Cuts, Not Tax Hikes, the Way to go

Media Appearances, Taxation, Frontier Centre

The author of a study applauding the Canadian government's approach to reaching fiscal balance in the 1990s says jurisdictions such as New Brunswick should take note and balance the books without major tax hikes.

David Henderson, associate professor of economics at the Naval Postgraduate School in Monterey, Calif., says Canada's "budget triumph" should be a lesson for all governments facing budget shortfalls and mounting debt.

"There are some valuable lessons here that could be applied to state and provincial governments," he said Tuesday. "The Canadian experience shows us that a large budget deficit can be turned into a budget surplus mainly through spending cuts."

Finance Minister Blaine Higgs recently warned that the province can expect deep cuts and "tough decisions" as new financial figures showed the net debt increased by $1 billion in the past year to $9.48 billion.

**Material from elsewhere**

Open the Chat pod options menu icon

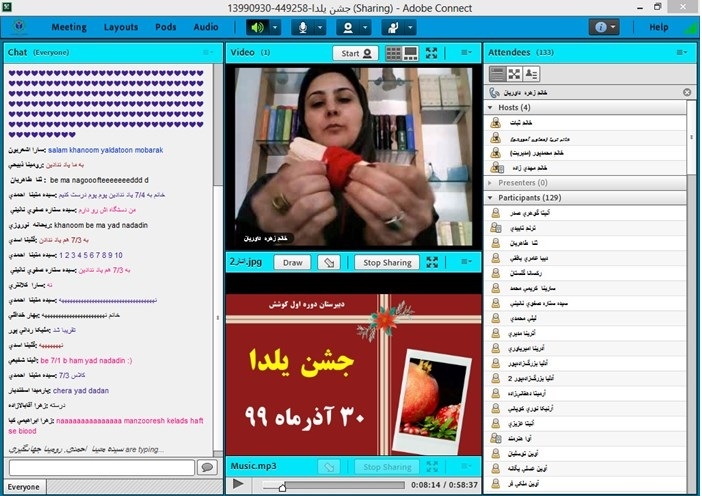pyautogui.click(x=208, y=52)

With a crippling interest cost of $643 million and a budgetary shortfall of $633 million, Higgs said the fiscal state of the province is "unsustainable."

Public policy expert Donald Savoie said the province's dire fiscal situation requires both spending cuts and tax increases.

"There is no way that one can take care of the problem," he said. "You need both."

But Henderson said New Brunswick should focus on cost cutting rather than tax hikes to balance its books.

"If you raise taxes equally you end up with a permanently bigger government," he said. "There is just an enormous amount that government does that is expensive, wasteful and can cut back substantially without putting big holes in the safety net."

The Frontier Centre for Public Policy, a conservative non-profit think tank, released Henderson's study this week.

It outlines the state of Canada's books in the early 1990s, when the country's debt was equal to 67 per cent of GDP.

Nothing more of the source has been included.